BASEMENT LITHOLOGY AND ITS CONTROL ON SEDIMENTATION, TRAP FORMATION AND HYDROCARBON MIGRATION, WIDURI-INTAN OILFIELDS, SE SUMATRA
P. C. Tonkin, R. Himawan
(Journal of Petroleum Geology Volume 22, Issue 2, Pages 141 - 165, 1999 SCIENTIFIC PRESS LTD)
Abstract
The Widuri-Intan oilfields produce from late Oligocene sandstones of the Talang Akar Formation, which were deposited in a fluvial-to-deltaic setting on the NW side of the Asri Basin, offshore SE Sumatra. The Asri Basin is of rift origin and formed during the early Oligocene, with its axis oriented in a NE-SW direction. Approximately 310 million brls of oil have been produced from the fields within the 12-by-12 mile (20-by-20 km) study area. The oil occurs in a series of structural and stratigraphic traps within slightly sinuous to meandering channel sandstone bodies. The reservoir sequence (sandstone interbedded with minor mudstone and coal) overlies basement rocks, which are predominantly Cretaceous in age. Forty-nine well penetrations have shown that the basement is composed of one of four lithologies: (1) hornblende granodiorite; (2) metamorphic rocks, mainly mica schist; (3) plugs of metabasalt and related volcanic rocks; or (4) dolomitic limestone.

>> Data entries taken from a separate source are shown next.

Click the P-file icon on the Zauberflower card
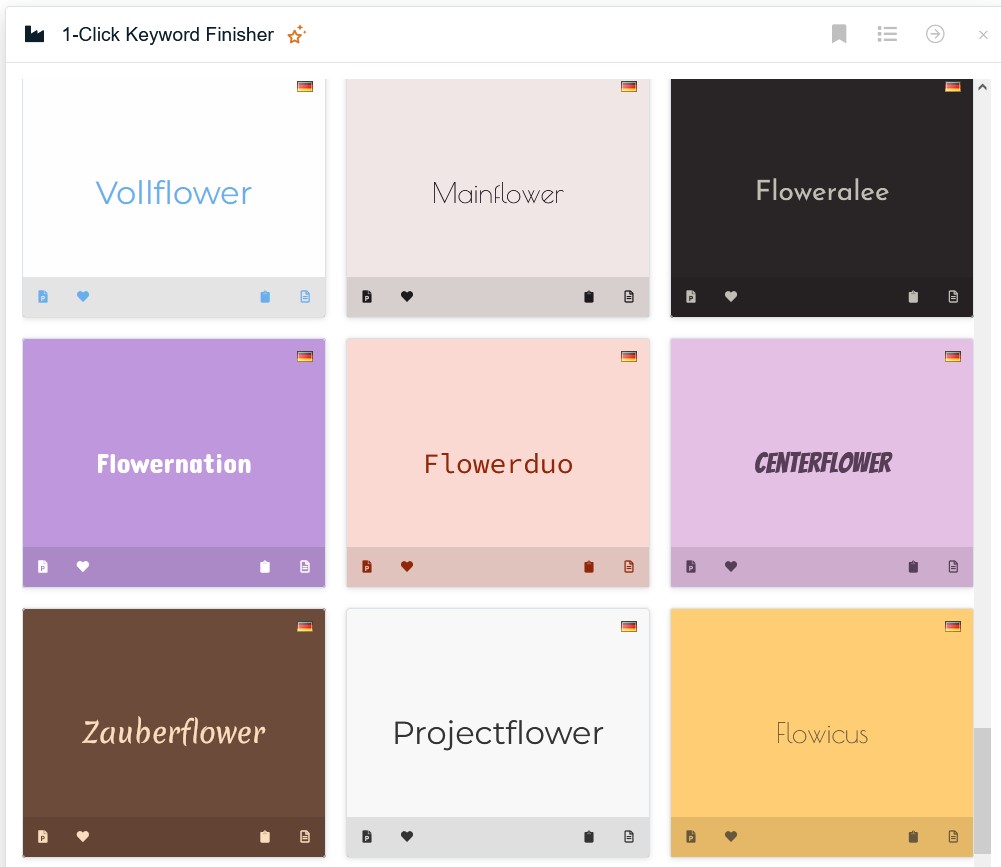This screenshot has height=867, width=1001. click(43, 836)
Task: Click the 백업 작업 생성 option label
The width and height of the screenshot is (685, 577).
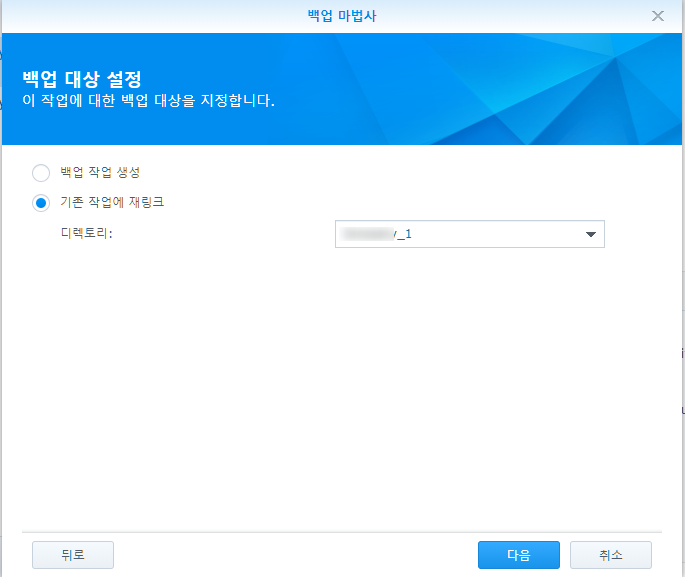Action: pyautogui.click(x=100, y=172)
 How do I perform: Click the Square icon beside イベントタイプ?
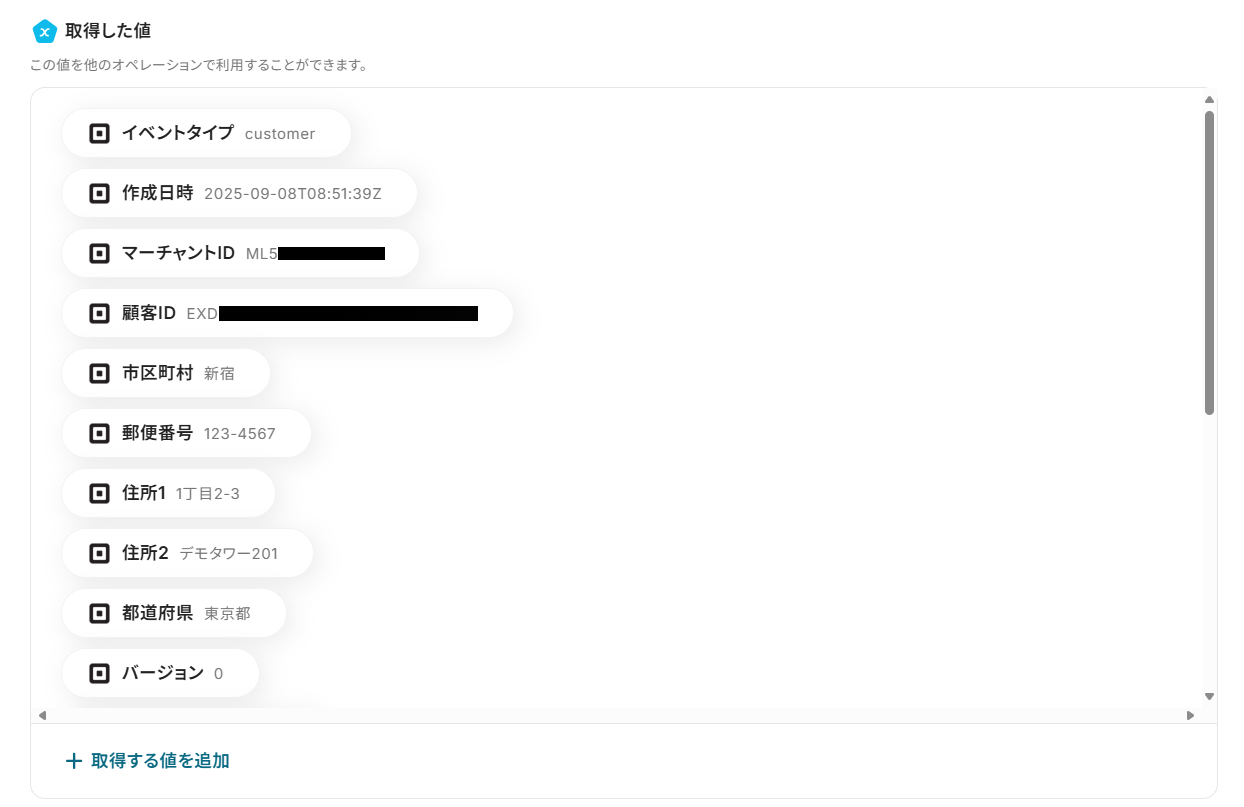[99, 133]
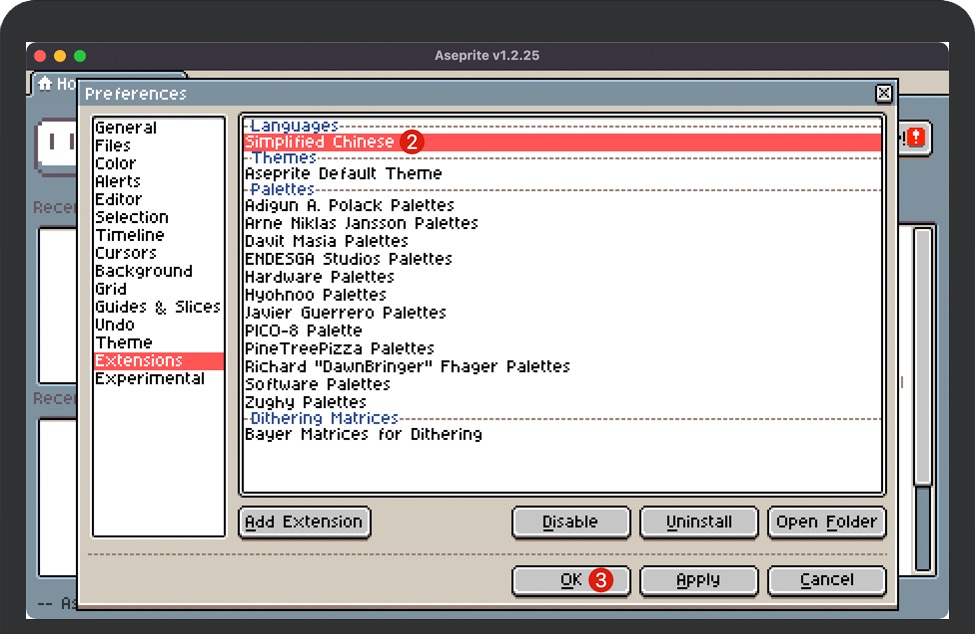
Task: Click the green maximize window button
Action: [x=80, y=56]
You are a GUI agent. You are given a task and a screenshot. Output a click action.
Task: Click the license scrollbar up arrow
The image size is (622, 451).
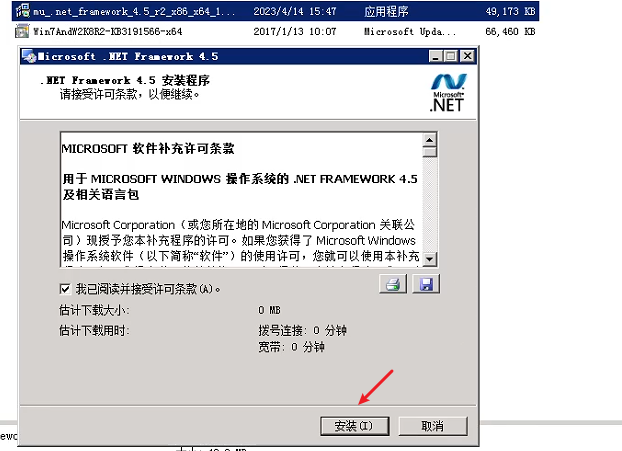430,140
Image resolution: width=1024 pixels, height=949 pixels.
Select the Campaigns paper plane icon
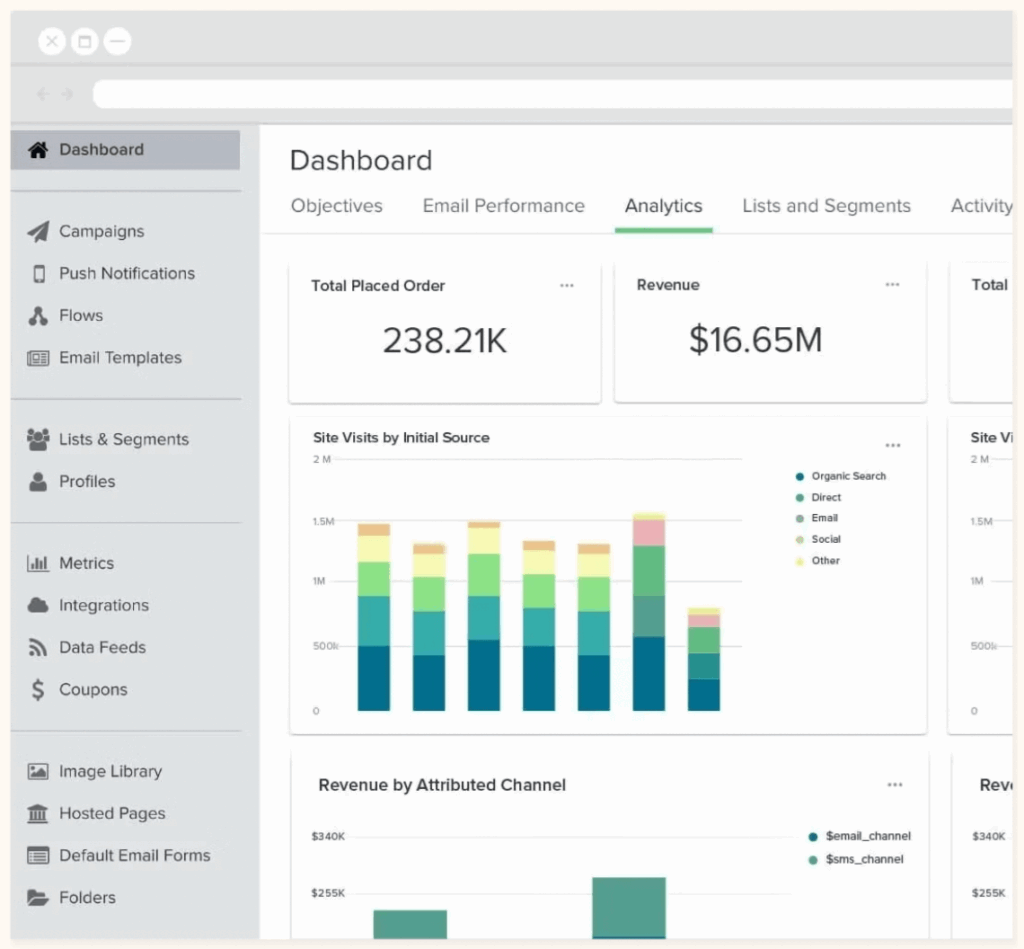tap(37, 231)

A combination of drill cuttings, sidewall and conventional cores and FMS/FMI images has been used to identify and map the distribution of basement rock type. The basement was subjected to exposure and deep weathering prior to the formation of the Asri Basin, as evidenced by the zones of surface alteration encountered during drilling. The basement palaeotopography had a strong influence on the later distribution of major fluvial channels and sand pinch-outs. Several major faults appear to be controlled by basement lithology, especially at the boundaries of granodiorite and metabasalt intrusives. An important shear zone, oriented NW-SE, appears to have offset the basement between the main Widuri and Intan fields, and was subsequently the site of silicification of the mica schists in the basement. The Lidya field is situated where the reservoir pinches out onto eroded areas of basement silicification along this shear zone. Palaeocurrents in the upper 34–2 and 34–1 channel sandstones in the Widuri field were controlled by the orientation of this basement feature. Drape and compaction of Oligocene Talang Akar Formation sediments over eroded volcanic plugs have defined or enhanced a number of structural/stratigraphic plays, including the Widuri and Chesy fields. From seismic and well evidence, the reservoir sequence at the Indri field is underlain by dolomitic limestone and exhibits a series of unusual karst-related sinkhole and collapse structures. These are circular to slightly elliptical in shape, and extend from basement level to over 900 ft vertically into the overlying Talang Akar Formation.